[Given information]

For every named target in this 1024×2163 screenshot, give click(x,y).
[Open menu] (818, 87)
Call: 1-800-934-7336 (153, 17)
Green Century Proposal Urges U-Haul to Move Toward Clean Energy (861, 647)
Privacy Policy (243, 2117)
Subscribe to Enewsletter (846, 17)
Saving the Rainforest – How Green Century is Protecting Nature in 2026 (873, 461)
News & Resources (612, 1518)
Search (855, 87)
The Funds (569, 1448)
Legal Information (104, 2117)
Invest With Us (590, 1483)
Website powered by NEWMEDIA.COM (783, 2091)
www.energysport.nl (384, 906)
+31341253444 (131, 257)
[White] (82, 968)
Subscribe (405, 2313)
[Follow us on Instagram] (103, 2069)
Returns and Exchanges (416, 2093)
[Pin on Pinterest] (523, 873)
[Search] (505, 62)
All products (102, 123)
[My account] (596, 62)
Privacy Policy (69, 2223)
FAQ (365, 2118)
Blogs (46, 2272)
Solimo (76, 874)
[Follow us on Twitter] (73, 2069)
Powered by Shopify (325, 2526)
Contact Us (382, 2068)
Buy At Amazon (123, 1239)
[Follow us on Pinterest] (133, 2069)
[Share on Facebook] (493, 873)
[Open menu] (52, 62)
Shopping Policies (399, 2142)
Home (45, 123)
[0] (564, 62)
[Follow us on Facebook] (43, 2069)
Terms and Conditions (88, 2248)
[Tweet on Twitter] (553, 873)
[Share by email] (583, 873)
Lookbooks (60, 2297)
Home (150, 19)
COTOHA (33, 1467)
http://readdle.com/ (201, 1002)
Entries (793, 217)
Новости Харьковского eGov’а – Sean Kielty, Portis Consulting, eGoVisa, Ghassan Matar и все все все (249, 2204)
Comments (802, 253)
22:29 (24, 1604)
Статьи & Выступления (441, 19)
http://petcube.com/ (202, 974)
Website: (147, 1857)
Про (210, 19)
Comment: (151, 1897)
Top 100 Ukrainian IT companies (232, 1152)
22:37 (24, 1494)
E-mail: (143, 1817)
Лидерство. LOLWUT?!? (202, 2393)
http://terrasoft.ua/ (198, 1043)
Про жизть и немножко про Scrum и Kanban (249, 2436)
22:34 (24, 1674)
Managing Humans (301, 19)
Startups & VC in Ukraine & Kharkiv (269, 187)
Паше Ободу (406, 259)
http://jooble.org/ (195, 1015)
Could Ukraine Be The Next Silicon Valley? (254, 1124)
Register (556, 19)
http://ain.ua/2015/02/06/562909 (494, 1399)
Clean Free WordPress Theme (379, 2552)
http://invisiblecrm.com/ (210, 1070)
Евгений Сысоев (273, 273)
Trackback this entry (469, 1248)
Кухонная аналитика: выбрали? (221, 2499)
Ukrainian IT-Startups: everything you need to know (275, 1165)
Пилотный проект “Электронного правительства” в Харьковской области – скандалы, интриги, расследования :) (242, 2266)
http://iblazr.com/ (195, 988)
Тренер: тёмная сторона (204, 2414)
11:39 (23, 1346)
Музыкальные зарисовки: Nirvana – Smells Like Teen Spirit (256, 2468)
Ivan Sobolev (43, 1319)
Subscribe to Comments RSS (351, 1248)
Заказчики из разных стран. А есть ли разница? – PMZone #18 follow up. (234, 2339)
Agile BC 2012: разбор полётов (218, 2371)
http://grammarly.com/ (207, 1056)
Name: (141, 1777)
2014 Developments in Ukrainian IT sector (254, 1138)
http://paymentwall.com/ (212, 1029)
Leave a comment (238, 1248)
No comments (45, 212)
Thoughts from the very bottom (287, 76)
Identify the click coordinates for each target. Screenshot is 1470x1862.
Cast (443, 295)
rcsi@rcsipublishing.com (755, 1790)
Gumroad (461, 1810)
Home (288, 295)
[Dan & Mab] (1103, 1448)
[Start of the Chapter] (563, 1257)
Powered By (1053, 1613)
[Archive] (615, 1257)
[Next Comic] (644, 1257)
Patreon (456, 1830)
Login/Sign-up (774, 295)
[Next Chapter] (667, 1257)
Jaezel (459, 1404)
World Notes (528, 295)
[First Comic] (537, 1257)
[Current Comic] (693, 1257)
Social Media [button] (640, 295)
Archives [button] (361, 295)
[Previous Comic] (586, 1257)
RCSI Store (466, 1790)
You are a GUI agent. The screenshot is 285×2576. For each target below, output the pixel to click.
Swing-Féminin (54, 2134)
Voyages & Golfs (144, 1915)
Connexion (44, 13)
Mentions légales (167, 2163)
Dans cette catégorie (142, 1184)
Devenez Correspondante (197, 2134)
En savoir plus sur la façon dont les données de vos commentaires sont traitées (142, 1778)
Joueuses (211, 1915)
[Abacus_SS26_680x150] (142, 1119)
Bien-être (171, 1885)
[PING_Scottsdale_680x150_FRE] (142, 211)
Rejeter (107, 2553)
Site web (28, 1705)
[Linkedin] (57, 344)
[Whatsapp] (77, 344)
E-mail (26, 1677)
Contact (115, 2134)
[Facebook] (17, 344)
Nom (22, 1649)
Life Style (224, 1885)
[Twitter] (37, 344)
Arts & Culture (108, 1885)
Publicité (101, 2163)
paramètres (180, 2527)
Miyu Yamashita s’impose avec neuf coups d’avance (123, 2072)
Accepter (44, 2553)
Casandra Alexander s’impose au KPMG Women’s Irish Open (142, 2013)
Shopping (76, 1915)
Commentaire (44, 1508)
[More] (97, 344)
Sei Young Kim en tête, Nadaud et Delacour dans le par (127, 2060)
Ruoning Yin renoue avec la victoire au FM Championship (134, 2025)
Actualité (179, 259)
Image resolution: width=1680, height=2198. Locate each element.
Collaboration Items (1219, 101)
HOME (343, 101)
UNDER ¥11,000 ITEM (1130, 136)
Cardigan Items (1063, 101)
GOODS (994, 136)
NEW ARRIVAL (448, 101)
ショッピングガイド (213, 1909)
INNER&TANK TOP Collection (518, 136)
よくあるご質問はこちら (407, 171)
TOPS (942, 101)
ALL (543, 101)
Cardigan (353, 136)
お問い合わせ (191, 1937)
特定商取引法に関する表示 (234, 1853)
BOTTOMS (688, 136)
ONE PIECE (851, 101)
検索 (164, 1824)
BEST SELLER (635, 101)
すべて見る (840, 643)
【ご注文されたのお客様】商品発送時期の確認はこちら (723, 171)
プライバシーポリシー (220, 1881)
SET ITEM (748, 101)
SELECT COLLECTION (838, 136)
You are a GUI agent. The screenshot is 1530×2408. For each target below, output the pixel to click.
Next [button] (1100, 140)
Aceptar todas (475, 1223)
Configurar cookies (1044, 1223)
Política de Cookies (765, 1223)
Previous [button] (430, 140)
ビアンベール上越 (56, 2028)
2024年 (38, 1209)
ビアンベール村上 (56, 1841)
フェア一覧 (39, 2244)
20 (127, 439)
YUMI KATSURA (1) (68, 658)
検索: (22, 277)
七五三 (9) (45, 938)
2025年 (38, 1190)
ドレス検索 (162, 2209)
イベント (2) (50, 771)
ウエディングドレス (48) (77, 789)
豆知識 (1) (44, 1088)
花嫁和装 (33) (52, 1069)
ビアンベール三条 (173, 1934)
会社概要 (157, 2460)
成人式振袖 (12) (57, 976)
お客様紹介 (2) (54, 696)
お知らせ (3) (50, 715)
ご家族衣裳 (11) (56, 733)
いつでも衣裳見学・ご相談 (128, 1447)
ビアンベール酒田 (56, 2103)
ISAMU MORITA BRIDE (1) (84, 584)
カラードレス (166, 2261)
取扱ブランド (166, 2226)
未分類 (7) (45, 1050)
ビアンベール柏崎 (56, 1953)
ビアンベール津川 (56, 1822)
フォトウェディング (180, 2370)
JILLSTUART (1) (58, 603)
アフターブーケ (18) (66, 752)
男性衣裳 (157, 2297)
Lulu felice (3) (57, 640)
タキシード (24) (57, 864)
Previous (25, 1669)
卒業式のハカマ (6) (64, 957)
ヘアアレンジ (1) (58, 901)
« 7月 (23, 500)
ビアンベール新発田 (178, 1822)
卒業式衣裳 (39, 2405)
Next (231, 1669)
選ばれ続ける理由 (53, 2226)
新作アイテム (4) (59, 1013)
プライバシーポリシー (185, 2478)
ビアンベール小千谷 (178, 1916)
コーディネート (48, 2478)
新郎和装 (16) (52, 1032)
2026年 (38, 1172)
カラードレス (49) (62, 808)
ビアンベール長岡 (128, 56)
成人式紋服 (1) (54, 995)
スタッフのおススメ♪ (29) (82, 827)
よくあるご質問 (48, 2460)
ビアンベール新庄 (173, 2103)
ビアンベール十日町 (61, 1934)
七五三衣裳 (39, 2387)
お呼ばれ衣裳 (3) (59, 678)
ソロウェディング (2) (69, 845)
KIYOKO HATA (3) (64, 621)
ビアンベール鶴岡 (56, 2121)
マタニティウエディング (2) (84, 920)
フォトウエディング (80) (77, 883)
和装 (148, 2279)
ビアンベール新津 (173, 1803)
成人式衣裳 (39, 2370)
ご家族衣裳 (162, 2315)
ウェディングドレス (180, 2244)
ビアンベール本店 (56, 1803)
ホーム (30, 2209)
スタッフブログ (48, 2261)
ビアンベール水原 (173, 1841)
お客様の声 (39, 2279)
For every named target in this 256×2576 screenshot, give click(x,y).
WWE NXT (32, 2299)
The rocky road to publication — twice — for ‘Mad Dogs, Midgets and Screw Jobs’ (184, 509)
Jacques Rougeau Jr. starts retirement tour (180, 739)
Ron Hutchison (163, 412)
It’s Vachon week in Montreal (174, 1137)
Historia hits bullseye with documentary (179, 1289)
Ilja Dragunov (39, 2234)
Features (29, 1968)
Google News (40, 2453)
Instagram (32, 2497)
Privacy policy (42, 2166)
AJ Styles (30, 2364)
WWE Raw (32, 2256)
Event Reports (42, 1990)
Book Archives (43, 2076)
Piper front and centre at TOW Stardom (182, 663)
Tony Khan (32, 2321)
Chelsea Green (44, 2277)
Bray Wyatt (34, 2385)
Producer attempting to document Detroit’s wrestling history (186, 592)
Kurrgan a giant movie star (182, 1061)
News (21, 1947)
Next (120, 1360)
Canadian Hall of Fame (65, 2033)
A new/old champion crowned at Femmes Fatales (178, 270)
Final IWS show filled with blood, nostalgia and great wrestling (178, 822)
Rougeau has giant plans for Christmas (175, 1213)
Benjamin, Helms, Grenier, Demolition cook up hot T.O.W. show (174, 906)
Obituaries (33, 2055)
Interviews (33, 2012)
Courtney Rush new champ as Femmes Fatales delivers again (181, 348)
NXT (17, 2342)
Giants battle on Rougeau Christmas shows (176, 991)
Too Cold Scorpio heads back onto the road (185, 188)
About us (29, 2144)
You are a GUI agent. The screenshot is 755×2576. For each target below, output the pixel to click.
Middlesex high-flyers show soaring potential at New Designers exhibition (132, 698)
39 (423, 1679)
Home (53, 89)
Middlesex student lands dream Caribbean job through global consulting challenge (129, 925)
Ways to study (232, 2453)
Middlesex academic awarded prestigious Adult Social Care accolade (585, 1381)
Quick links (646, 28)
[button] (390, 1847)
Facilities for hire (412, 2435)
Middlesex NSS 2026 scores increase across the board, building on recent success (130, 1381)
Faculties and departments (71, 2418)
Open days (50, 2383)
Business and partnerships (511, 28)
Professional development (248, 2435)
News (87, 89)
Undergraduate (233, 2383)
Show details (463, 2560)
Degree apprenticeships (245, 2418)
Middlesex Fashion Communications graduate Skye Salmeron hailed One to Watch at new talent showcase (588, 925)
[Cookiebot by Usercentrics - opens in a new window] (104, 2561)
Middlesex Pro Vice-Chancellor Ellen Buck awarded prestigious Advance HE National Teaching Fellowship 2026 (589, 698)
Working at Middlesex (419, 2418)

[/Given information]

▶ Work to complete
The lines above, from the start of the records through the one containing "Saving the Rainforest", are to be printed exactly, and nothing else is to be included.

▶ Exercise solution
For every named target in this 1024×2163 screenshot, give click(x,y).
[Open menu] (818, 87)
Call: 1-800-934-7336 (153, 17)
Green Century Proposal Urges U-Haul to Move Toward Clean Energy (861, 647)
Privacy Policy (243, 2117)
Subscribe to Enewsletter (846, 17)
Saving the Rainforest – How Green Century is Protecting Nature in 2026 (873, 461)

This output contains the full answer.